Zirve Yayınevi cinayeti davasında 1 numaralı şüpheli olduğu gerekçesiyle tutuksuz yargılanan Emekli Orgeneral Hurşit Tolon, katliamı lanetlediğini, cinayetlerle ilgili hiçbir bağlantısı olmadığını belirterek iddiaları kabul etmedi.

Malatya 3'üncü Ağır Ceza Mahkemesi'nde görülen Zirve Yayınevi Davası'nın 47'nci duruşması, ek iddianamede 'Terör örgütü kurmak' suçuyla 1 numaralı sanık olarak yagılanan Emekli Orgeneral Hurşit Tolon’un savunması ile başladı. Tolon, 'Ergenekon' isimli örgütün 5 yılda ortaya çıkarılmadığını ve böyle bir örgütün de olmadığını söyledi. Kendisine iftira atıldığını belirten Tolon, Zirve Yayınevi'nde 3 kişinin öldürüldüğü gün İnönü Üniversitesi’nde konferansa katıldığı için bugün mahkeme karşısında olduğunu belirtti. Zirve Yayınevi Davası'nda hazırlanan ek iddianamede yer alan hiçbir sanığı tanımadığını anlatan Emekli Orgeneral Tolon, şüphelilerle hiçbir bağlantısı olmadığını ve olmayacağını söyledi. 

Ek iddianamede yer alan 'Türkiye Ulusal Strateji ve Harekat Dairesi (TUSHAD)' ile ilgili iddiaların da doğru olmadığını savunan Tolon, böyle bir kuruluşun hiç bir zaman var olmadığını ileri sürdü. Gizli tanık İlker Çınar’ın iftiraları ile yargılandığını iddia eden Tolon, bu tanığın Türk Silahlı Kuvvetleri'nde görevdeyken alkollü görev yaptığını ve bu nedenle de ceza aldığını ve disiplinsiz olduğu gerekçesiyle de sözleşmesinin fesh edildiğini belirtti.
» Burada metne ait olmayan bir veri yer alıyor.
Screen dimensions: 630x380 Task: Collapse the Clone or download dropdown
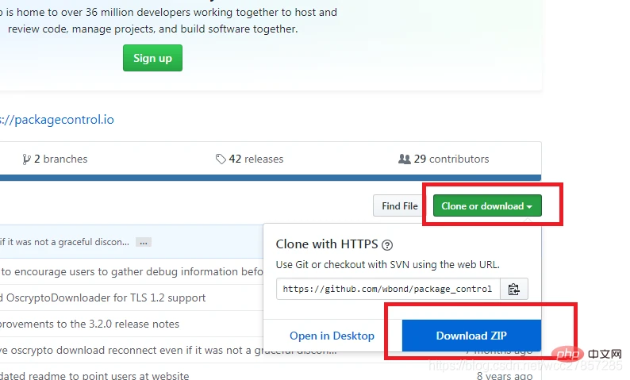coord(487,206)
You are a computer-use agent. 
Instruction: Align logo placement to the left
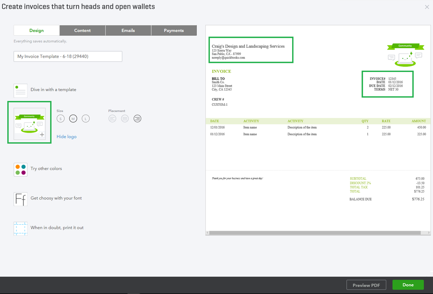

Davada, kendisi üzerinden Genelkurmay Başkanlığı ile Özel Kuvvetler Komutanlığı'na suçlamalar yöneltildiğini ileri süren Tolon, "Türk Silahlı Kuvvetleri karalama, yıpratılma ve itibarsızlaştırılmaya çalışılıyor"dedi.

Uğradığı hakaret, zulüm ve iftiraları hiçbir şekilde hak etmediğini ifade eden Tolon, iddianamedeki iddialara yanıt vermek için duruşmaya geldiğini söyledi. Tolon, savunmasını şöyle sürdürdü;

"Biliyorum ki en yakıcı yara haksızlık yarasıdır. Bu iddianame içeriği itibariyle iftiranameye dönüşmüştür. Düzmece olan belgeler neticesinde asılsız iddialara maruz kaldığım için derin bir üzüntü içerisindeyim. Ben savunma yapmaya değil, kişilik haklarımı korumaya, gasp edilen bireysel haklarımı geri almaya geldim. TUSHAD isimli bir kuruluş hiç kurulmadı, bu İlker Çınar'ın hayali bir senaryosu. Genelkurmay Başkanlığı da böyle bir kuruluş olmadığını açıklamıştı. Ayrıca bir kuruluşun 14 yıl kimsenin haberi olmadan bir kişi tarafından yönetilmesinin imkanı olmaz. İlker Çınar'ın soyut iddiası dışında TUSHAD İle ilgili hiçbir kanıt bulunmuyor."

Uzun süre Genelkurmay Başkanlığı'nda Genel Sekreterlik görevini yürüttüğünü ifade eden Emekli Orgeneral Tolon, karargahta böyle bir görev çerçevesinde iddia edilen birimin yönetilmesinin de imkansız olduğunu iddia etti. Tolon, TUSHAD'ın varlığı ve kendisinin bu birimin yöneticisi olduğu yönündeki suçlamaların eşine bilim kurgu filmlerinde rastlanabilecek bir senaryo olduğunu belirtti.

Tutuklu sanıklardan Varol Bülent Aral da duruşmada söz alarak cezaevindeki işkencelere maruz kaldığını, 15 günden bu yana açlık grevinde olduğunu bildirirken, yerinin değiştirmesini talep etti. Daha sonra duruşmaya öğren arası verildi.

Duruşmayı Tolon’un eşi Ayla Tolon, oğlu Tolga Tolon ve bazı yakınları da izledi.

Bu arada duruşmaya öğle arası verilmesiyle dışarı çıkan tutuksuz yargılanan Levent Ercan Gelegen, kendisini görüntüleyen basın mensupların yanına gelerek, olayla ilgilisinin bulunmadığını, görüntülenmesinden rahatsız olduğunu söyledi.